You will not get answers to these questions here, but you can use this calculator to estimate how much your expected electricity consumption is likely to cost in addition to getting information on the different components of your electric bill. The calculator only gives an estimation mainly because there is a delay in updating the charges for the new month. When you use the calculator, the month for which the charges were last updated will be indicated. The calculator will be more useful if you change your time for buying electricity units to the end of the month rather than the beginning of the month.
Kenya Power always provides us with tips on how to reduce our electricity consumption in order to reduce our electricity costs. Here you will learn how to legally reduce your recurring electricity costs while maintaining your current electricity consumption.

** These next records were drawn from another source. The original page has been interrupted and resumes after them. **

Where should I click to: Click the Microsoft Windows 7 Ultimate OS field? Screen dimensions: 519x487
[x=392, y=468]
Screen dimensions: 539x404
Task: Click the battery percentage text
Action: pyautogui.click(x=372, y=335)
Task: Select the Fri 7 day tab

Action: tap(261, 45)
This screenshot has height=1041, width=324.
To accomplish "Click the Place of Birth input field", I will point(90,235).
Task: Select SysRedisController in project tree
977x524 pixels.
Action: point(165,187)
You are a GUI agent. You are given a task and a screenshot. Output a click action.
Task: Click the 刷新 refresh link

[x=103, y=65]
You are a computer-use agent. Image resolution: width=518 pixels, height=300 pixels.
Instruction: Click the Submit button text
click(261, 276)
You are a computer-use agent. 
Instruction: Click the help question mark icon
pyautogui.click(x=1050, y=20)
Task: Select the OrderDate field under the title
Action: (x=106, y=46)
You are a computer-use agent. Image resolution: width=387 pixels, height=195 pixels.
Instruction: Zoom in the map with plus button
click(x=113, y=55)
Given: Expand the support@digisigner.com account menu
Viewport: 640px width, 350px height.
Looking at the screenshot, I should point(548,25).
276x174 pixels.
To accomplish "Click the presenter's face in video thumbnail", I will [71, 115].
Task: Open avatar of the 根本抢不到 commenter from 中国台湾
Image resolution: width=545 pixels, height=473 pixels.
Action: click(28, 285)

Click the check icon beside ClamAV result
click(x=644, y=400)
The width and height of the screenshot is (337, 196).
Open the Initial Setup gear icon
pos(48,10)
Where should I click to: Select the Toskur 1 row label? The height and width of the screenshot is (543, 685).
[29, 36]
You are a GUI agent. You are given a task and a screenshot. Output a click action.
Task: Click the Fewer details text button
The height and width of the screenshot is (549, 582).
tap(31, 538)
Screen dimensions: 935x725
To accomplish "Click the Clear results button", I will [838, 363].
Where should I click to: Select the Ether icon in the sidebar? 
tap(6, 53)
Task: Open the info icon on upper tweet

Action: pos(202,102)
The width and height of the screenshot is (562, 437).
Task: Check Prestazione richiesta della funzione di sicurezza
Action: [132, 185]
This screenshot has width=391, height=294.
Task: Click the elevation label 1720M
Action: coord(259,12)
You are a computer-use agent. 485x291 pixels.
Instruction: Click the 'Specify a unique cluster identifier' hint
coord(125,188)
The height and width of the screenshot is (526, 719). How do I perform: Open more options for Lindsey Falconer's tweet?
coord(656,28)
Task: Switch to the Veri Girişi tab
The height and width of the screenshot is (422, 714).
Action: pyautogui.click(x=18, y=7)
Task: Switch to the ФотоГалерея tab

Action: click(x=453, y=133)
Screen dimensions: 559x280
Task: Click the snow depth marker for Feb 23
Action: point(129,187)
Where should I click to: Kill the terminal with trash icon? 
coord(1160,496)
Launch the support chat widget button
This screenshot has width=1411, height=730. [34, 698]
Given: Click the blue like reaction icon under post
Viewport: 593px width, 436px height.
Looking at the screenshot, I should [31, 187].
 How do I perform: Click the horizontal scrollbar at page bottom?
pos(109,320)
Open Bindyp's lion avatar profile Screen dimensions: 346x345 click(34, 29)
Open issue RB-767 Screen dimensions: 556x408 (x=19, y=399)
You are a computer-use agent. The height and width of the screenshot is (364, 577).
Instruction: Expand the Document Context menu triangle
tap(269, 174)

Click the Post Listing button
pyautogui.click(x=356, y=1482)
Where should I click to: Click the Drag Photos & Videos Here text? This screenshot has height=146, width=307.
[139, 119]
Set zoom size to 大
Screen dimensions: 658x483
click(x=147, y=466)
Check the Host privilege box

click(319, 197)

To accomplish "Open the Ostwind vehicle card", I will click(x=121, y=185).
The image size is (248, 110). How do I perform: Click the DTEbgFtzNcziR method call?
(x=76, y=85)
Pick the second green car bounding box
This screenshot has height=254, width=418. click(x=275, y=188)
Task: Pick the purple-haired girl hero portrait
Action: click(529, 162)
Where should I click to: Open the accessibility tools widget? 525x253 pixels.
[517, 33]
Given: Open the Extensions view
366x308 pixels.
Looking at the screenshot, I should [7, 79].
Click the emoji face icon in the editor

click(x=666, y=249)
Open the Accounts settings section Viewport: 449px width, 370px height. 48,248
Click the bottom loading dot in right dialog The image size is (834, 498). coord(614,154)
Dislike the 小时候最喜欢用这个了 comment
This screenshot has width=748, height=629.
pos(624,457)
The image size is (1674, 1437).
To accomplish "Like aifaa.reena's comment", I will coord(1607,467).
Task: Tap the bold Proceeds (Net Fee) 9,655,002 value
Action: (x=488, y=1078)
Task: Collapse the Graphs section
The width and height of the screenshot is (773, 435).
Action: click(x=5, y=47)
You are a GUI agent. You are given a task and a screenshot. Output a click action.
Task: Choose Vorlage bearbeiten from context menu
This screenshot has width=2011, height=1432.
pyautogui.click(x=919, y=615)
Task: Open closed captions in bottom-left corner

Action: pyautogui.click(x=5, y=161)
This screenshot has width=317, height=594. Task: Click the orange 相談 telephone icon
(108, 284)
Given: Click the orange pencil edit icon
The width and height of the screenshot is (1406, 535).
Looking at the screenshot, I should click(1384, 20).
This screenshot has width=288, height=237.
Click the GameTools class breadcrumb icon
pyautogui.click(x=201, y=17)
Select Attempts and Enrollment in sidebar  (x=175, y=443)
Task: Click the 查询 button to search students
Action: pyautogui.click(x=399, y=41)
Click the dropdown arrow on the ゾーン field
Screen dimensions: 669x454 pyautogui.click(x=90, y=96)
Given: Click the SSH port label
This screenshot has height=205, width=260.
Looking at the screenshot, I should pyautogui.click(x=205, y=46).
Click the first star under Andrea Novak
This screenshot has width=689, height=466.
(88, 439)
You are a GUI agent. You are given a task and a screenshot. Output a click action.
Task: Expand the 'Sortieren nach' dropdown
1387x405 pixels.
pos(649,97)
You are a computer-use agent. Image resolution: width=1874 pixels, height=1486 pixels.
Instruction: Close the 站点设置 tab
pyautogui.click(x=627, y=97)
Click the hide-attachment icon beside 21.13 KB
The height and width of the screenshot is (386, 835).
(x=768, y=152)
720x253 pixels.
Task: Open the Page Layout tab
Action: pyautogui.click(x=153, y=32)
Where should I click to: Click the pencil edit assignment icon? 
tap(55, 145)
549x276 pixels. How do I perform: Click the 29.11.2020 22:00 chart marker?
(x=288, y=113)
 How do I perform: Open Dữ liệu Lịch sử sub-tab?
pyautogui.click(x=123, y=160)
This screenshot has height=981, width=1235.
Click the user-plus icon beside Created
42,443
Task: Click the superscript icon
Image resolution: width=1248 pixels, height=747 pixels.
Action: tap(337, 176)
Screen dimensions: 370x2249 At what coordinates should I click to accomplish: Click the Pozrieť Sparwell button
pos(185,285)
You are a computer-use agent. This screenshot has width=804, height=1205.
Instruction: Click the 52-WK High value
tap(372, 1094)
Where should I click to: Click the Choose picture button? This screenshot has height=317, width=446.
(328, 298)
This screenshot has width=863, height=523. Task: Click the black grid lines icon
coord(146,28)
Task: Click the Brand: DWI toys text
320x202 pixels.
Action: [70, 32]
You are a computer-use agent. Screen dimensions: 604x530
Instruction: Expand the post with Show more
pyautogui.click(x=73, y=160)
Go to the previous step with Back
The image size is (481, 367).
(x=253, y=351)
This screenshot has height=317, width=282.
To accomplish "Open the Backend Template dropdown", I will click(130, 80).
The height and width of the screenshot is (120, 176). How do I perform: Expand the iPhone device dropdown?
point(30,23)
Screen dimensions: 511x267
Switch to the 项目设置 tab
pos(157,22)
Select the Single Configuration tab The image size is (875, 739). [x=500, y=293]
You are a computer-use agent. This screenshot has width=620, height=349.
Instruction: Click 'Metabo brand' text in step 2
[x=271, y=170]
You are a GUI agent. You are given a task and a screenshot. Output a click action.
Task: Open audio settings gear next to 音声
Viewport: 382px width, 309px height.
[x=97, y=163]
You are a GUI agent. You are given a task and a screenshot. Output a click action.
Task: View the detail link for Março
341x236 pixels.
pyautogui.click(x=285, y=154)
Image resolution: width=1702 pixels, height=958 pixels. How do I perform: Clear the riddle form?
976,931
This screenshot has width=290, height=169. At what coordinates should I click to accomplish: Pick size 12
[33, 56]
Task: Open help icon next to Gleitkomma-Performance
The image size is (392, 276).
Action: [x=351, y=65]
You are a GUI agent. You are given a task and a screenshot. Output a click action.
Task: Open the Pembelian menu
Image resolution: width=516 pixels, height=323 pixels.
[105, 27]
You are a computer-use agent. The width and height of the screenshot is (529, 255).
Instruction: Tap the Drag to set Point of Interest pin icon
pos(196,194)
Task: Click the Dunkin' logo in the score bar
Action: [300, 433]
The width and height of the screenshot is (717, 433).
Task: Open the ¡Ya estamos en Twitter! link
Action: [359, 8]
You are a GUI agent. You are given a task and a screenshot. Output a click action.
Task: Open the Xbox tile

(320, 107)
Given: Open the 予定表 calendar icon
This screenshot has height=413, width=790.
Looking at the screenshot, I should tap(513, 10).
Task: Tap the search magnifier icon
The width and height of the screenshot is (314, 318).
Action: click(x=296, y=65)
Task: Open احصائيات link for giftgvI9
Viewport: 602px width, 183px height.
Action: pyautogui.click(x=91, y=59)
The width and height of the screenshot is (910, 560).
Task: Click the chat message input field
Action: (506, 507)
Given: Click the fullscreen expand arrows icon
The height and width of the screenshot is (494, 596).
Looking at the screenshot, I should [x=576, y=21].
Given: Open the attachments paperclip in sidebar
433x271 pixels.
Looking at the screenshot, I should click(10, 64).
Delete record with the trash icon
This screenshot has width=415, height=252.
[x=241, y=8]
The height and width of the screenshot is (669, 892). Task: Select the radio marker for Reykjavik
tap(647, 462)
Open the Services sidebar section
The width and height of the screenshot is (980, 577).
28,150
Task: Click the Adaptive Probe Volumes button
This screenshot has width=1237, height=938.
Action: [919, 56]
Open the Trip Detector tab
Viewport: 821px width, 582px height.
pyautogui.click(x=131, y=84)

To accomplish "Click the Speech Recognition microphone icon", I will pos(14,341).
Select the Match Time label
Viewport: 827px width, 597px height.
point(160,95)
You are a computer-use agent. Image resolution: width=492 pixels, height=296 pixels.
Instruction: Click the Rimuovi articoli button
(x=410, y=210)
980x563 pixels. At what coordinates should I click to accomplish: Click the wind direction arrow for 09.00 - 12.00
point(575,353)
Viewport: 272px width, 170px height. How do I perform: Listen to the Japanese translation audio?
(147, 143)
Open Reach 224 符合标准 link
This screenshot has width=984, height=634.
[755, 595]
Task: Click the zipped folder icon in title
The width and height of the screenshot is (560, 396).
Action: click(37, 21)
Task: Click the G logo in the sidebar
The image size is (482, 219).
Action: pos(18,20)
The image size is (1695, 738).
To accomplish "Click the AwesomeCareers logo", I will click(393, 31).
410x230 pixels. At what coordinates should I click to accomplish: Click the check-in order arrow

As of September 2015, Kenya Power charged Ksh. 2.50 per unit for the first 50 units and Ksh. 13.68 per unit for the next 1,450 units (i.e. unit 51 to 1,500 consumed). The first 50 units plus the monthly fixed charge and taxes cost a total of about Ksh. 560 while 100 units cost about Ksh. 1,565 and 150 units cost about Ksh. 2,570. Therefore the second and subsequent 50 units increase the cost of electricity by more than Ksh. 1.000 – making the additional 50 units cost nearly double the cost of the first 50 units plus the monthly fixed charge.
|Units consumed per month – September 2015 (kWh)||Total Cost including monthly fixed charge and taxes (Ksh.)||Total Cost of the additional 50 units (Ksh.)|
These prices are the same for both pre-paid and post-paid domestic consumers. The prices may however change in the future mainly due to the monthly changes in some of the components of the electric bill: Fuel Cost Charge, Foreign Exchange Rate Fluctuation Adjustment, Inflation Adjustment, and WARMA Levy. However the price structure and especially the big difference between the prices for different levels of consumption will likely be maintained in order to discourage high consumption.
This pricing system makes it beneficial to separate your Kenya Power account into as many accounts as possible and pay the monthly fixed charge for every account but reduce total electricity costs by nearly half. Separating your Kenya Power account is done by what is commonly referred to as meter separation. Each Kenya Power meter is a Kenya Power account on its own. The more affordable first 50 units are allocated to each account every month. Multiple accounts take more advantage of the more affordable electricity. Meter separation only works to reduce your electricity costs if each account is consuming more than 50 units.
As a homeowner
If your servant’s quarters or extension is occupied or being used in some way and consuming more than 50 units a month without having its own meter, you are most likely paying more for electricity than what is necessary. Whenever you extend your house or build a separate extension, take the opportunity to install a separate meter if you expect electricity consumption in the new area to exceed 50 units.
As a landlord
If you own multiple housing units that share a meter, you or your tenants are most likely paying more for electricity than what is necessary. Having your tenants split the cost of electricity billed from one meter is making electricity costlier for the tenants. You may be losing out on tenants or potential tenants who are aware of this fact.
As a tenant
If you live in a housing complex whereby the different housing units share a meter, you are most likely paying more for electricity than what is necessary. It will most likely be difficult to get the landlord to install a separate meter for your housing unit as the process will cost the landlord some money, and landlords are not usually known for spending money to make tenants happy. If you are not able to convince your landlord to install a separate meter for your housing unit, estimate your electricity consumption and use the calculator to estimate your electricity costs if you had your own meter, and then determine for yourself if the cost savings on electricity justify moving to a different house with its own meter.